The NHS is at Risk of Cyberattacks, Says UK Minister

A U.K. minister for Cabinet has said that cyberattacks present a real threat to the National Health Service (NHS) in the U.K., according to a report from The Telegraph.

In an article for the U.K. daily newspaper, Ben Gummer, minister for Cabinet, said that ‘large quantities of sensitive data’ accessed by the NHS and the U.K. government is targeted by cyberattacks.

Today the U.K. government revealed that it plans to spend £1.9 billion on improving the country’s cybersecurity. Philip Hammond, the Chancellor is expected to announce that it plans to invest in a new unit that is built to hit back at those intent on doing harm to the U.K.

Gummer is reported as saying that this is no longer the stuff of TV or movies with hackers of all ages and organizations now a potential threat.

He said:

Attacks can cause economic damage, erode public trust in online services and by enabling fraud do real harm to individuals, their property and their privacy.

Recently Northern Lincolnshire and Goole NHS Trust in the north-east of England had to shut down its IT systems after there were reports that a virus had infected it, according to a report from the BBC. With hundreds of planned operations and outpatient appointments cancelled only high risk women in labor and major trauma cases were being diverted to neighboring hospitals.

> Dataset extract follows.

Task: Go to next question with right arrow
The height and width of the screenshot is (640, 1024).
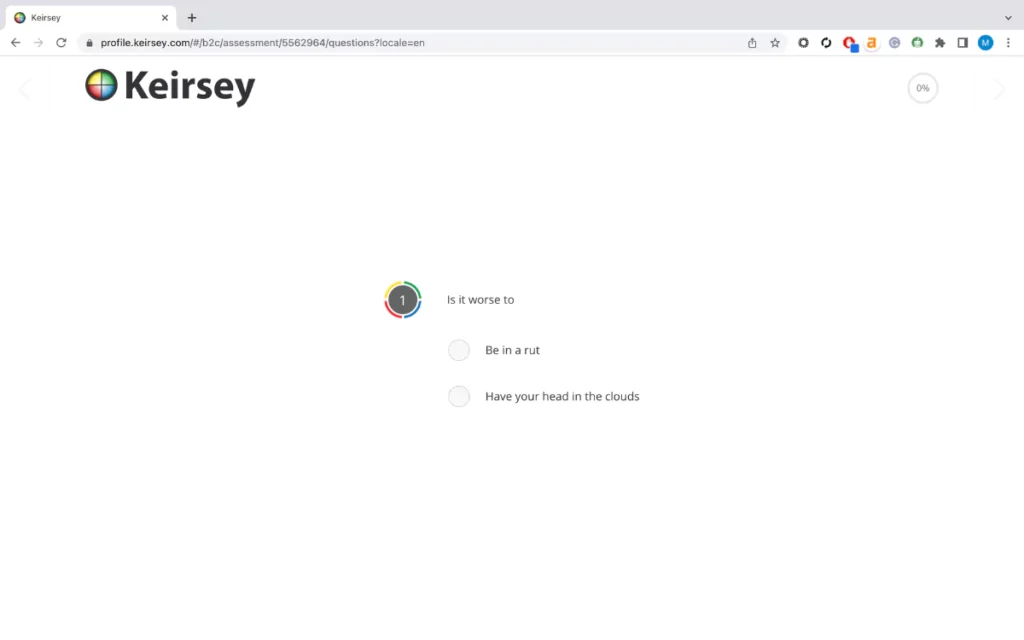Action: pyautogui.click(x=999, y=89)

After shutting down the majority of their systems to attempt to isolate and destroy the virus, Dr Karen Dunderdale, NLAG deputy chief executive, said to the BBC that:

We are reviewing the situation on an hourly basis. Our clinicians will continue to see, treat and operate on those patients who would be at significant clinical risk should their treatment be delayed.

Medical records in the U.S. have been vulnerable to cyberattacks after it was reported that nearly nine million American medical records had been breached in August 2016. Talking about the risk of cyberattacks on the NHS, Gummer said that the government had a responsibility to make sure that its systems were cyber secure. He added that everyone needs to take more measures to ensure that hackers can’t target individuals.

He said:

These practices need to become second nature, like putting on a seatbelt or locking the front door.

According to Hammond, it was only until recently that cyber criminals had been sending spoof emails to government addresses over 50,000 times a day in a bid to gain access to personal information.

A Cyber Security Research Institute is expected to be unveiled, which is designed to work at getting rid of passwords while over 50 cybercrime investigators are expected to work with the National Cyber Crime unit to target hackers at national and international levels.

Hammond added:

Britain is already an acknowledged global leader in cyber security thanks to our investment of over £860 million in the last Parliament, but we must now keep up with the scale and pace of the threats we face.